TEXTE.

_____

L’emploi arbitraire des hommes de la campagne sur les routes pendant plusieurs jours chaque année avait mis une ressource inépuisable entre les mains des ingénieurs. Il y eut sans contredit, au début surtout, un prodigieux gaspillage des forces vives de la nation ; en fin de compte, c’est sous le règne de Louis XV, personne ne l’ignore, que furent ouvertes toutes les grandes routes de France. À cette époque aussi remontent les décisions de principe qui régissent encore la voirie. Les chemins du royaume sont classés par catégories suivant l’importance du roulage qui s’y opère. Des arrêts du conseil établissent les droits et les obligations des entrepreneurs de travaux publics et règlent la police du roulage. Des plans dressés par le bureau des dessinateurs sous la surveillance de Perronet fournissent des titres authentiques pour combattre les anticipations des propriétaires riverains. Parmi les nombreuses instructions envoyées de Paris aux ingénieurs des généralités, il y en a deux qui méritent une mention spéciale. C’est d’abord de tracer les grands chemins « du plus droit alignement que faire se pourra, » ce qui donna aux routes de ce temps un caractère de grandeur, bien que ce fût incompatible avec l’adoucissement des pentes, que la circulation rapide réclame aujourd’hui de préférence à l’abréviation du parcours. En second lieu, ce fut l’obligation imposée aux propriétaires des terrains traversés de planter des arbres à distance régulière de l’un et l’autre bord. On ne l’avait prescrit d’abord qu’en vue de multiplier les essences de bois utiles ; on s’aperçut bientôt que ces longues avenues d’arbres ne nuisent pas au bon entretien de la chaussée, qu’elles protègent le voyageur en été contre les ardeurs du soleil, qu’elles le guident pendant la nuit ou par les temps de neige.

_____

CONSIGNE A.
Présentez sous forme de liste numérotée la partie des entrées qui commence à la ligne contenant « 254, 531, 270) » et se termine avec la dernière entrée, ces deux bornes incluses, en omettant les lignes vides.
Le texte et les entrées n'ont aucun lien entre eux.

_____

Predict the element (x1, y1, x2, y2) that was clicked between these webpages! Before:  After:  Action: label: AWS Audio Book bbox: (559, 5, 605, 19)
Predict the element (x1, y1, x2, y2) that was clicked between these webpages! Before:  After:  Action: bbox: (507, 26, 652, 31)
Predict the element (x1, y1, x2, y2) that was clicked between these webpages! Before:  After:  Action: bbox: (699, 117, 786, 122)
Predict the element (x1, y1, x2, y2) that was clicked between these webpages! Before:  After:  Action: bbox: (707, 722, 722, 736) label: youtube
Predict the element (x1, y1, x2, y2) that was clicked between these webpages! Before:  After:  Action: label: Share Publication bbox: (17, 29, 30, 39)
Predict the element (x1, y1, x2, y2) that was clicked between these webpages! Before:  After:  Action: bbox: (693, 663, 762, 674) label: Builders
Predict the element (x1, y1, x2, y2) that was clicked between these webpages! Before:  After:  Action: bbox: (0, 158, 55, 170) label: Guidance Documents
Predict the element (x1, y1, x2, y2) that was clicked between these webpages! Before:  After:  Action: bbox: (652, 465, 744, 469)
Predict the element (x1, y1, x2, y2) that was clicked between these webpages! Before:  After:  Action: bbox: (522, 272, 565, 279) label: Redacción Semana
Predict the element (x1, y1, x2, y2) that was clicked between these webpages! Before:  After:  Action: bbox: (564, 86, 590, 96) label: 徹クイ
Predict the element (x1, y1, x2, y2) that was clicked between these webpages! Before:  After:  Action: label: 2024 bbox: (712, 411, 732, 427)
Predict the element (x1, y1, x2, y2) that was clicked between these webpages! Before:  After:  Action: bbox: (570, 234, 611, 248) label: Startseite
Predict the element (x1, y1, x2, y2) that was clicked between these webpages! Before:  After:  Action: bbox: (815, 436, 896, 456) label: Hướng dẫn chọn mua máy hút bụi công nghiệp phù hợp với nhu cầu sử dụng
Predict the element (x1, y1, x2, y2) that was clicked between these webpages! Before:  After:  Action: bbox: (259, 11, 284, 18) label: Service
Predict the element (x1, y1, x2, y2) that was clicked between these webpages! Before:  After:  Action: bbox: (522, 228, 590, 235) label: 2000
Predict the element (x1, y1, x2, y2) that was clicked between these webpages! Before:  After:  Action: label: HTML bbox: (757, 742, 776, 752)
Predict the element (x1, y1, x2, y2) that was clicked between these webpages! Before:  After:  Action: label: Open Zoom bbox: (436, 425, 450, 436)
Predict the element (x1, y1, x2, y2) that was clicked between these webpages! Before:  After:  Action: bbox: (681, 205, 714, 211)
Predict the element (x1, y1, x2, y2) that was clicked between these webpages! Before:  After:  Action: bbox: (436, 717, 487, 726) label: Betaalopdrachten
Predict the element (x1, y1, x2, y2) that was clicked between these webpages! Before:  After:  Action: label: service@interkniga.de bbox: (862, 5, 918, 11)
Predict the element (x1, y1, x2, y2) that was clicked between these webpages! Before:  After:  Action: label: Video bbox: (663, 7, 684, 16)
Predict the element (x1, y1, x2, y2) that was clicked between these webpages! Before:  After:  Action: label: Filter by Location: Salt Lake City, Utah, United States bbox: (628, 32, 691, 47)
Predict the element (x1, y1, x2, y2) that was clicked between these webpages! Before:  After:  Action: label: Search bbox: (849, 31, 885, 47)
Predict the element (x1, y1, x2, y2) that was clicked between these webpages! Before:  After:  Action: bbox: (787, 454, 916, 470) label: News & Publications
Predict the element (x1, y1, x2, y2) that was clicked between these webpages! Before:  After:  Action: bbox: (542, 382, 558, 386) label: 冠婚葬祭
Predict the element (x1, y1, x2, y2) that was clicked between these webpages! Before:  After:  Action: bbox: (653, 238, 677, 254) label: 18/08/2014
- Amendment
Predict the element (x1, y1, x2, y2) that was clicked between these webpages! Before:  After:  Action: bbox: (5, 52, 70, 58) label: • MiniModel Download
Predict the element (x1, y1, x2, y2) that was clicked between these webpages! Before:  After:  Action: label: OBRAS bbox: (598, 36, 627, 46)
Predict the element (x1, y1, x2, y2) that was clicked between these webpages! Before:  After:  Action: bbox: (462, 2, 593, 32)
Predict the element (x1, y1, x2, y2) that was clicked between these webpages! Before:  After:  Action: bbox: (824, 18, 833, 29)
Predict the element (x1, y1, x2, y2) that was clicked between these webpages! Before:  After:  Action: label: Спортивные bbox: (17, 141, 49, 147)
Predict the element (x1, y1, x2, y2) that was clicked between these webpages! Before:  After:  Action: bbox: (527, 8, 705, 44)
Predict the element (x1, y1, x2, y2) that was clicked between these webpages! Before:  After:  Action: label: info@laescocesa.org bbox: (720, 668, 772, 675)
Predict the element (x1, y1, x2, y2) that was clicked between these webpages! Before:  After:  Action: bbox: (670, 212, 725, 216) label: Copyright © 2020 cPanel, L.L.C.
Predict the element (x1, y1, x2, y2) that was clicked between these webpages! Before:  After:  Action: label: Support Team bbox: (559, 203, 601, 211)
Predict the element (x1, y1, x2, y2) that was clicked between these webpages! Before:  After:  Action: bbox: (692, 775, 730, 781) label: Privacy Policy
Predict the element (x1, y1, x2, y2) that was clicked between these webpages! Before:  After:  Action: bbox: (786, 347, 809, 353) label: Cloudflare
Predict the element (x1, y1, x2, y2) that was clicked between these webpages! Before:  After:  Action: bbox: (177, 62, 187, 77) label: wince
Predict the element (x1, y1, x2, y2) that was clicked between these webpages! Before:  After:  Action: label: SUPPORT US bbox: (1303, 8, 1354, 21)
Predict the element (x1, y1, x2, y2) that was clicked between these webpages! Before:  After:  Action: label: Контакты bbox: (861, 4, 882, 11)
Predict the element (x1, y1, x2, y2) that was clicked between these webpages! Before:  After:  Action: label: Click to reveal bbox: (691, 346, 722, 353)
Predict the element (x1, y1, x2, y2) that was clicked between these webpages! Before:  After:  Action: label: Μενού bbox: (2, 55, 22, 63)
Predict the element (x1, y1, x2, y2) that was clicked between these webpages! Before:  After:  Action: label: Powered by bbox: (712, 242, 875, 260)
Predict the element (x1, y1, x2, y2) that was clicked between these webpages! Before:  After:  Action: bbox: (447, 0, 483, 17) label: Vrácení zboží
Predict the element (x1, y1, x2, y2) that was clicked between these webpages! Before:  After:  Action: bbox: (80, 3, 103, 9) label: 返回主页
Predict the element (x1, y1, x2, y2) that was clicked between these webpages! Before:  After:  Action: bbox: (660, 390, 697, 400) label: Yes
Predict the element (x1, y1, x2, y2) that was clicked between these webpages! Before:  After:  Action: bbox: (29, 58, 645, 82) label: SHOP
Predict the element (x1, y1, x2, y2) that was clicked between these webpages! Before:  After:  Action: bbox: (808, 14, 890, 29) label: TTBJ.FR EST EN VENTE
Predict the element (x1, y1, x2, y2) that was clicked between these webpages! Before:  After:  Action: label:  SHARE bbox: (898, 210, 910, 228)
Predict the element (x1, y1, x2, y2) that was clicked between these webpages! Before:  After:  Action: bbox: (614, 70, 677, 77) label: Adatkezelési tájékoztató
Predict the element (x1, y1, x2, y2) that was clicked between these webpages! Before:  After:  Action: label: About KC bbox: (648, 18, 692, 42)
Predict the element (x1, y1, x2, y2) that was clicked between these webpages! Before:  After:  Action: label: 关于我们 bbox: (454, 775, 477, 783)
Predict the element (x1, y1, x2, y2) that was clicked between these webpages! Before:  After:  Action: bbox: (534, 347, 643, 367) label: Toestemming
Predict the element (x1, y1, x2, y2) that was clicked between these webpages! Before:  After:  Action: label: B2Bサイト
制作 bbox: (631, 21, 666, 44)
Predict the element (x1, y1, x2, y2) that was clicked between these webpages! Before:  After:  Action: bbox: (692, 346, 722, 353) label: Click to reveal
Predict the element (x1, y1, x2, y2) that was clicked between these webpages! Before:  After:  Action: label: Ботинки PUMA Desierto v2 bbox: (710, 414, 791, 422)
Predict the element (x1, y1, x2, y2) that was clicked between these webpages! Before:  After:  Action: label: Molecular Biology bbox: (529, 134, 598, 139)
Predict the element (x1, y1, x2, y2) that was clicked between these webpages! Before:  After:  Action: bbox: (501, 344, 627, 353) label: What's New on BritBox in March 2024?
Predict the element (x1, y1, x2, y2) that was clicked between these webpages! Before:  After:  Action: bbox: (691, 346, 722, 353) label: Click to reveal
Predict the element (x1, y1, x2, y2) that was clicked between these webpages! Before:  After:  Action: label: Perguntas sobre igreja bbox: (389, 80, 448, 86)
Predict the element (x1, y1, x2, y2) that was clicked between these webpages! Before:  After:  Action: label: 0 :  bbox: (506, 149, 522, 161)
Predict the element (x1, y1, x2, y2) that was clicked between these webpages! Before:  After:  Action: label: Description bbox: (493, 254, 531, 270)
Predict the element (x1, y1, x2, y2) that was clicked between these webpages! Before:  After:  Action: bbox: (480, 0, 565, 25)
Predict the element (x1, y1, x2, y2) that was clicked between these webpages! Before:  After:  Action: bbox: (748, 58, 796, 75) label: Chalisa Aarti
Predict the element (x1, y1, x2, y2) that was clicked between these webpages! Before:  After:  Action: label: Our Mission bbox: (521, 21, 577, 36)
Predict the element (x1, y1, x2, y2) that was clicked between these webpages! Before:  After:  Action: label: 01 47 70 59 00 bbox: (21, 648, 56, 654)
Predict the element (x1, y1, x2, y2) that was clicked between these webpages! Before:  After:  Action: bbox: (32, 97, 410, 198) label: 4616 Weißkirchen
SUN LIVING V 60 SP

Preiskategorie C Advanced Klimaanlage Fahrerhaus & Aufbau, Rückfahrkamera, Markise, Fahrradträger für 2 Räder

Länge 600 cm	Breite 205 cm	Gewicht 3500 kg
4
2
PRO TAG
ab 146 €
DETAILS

_____

CONSIGNE B.
Pour chaque affirmation, dites si elle concorde avec le texte sur les routes, par oui ou par non, et citez les mots du texte qui tranchent : (i) toutes les grandes routes de France furent ouvertes sous le règne de Louis XV ; (ii) l'obligation de planter des arbres le long des chemins visait d'abord à protéger les voyageurs du soleil ; (iii) les plans étaient dressés sous la surveillance de Perronet.

CORRIGÉ A.
1. Predict the element (x1, y1, x2, y2) that was clicked between these webpages! Before:  After:  Action: label: Description bbox: (493, 254, 531, 270)
2. Predict the element (x1, y1, x2, y2) that was clicked between these webpages! Before:  After:  Action: bbox: (480, 0, 565, 25)
3. Predict the element (x1, y1, x2, y2) that was clicked between these webpages! Before:  After:  Action: bbox: (748, 58, 796, 75) label: Chalisa Aarti
4. Predict the element (x1, y1, x2, y2) that was clicked between these webpages! Before:  After:  Action: label: Our Mission bbox: (521, 21, 577, 36)
5. Predict the element (x1, y1, x2, y2) that was clicked between these webpages! Before:  After:  Action: label: 01 47 70 59 00 bbox: (21, 648, 56, 654)
6. Predict the element (x1, y1, x2, y2) that was clicked between these webpages! Before:  After:  Action: bbox: (32, 97, 410, 198) label: 4616 Weißkirchen
7. SUN LIVING V 60 SP
8. Preiskategorie C Advanced Klimaanlage Fahrerhaus & Aufbau, Rückfahrkamera, Markise, Fahrradträger für 2 Räder
9. Länge 600 cm	Breite 205 cm	Gewicht 3500 kg
10. 4
11. 2
12. PRO TAG
13. ab 146 €
14. DETAILS

CORRIGÉ B.
(i) Oui : « c’est sous le règne de Louis XV, personne ne l’ignore, que furent ouvertes toutes les grandes routes de France ».
(ii) Non : « On ne l’avait prescrit d’abord qu’en vue de multiplier les essences de bois utiles ».
(iii) Oui : « Des plans dressés par le bureau des dessinateurs sous la surveillance de Perronet ».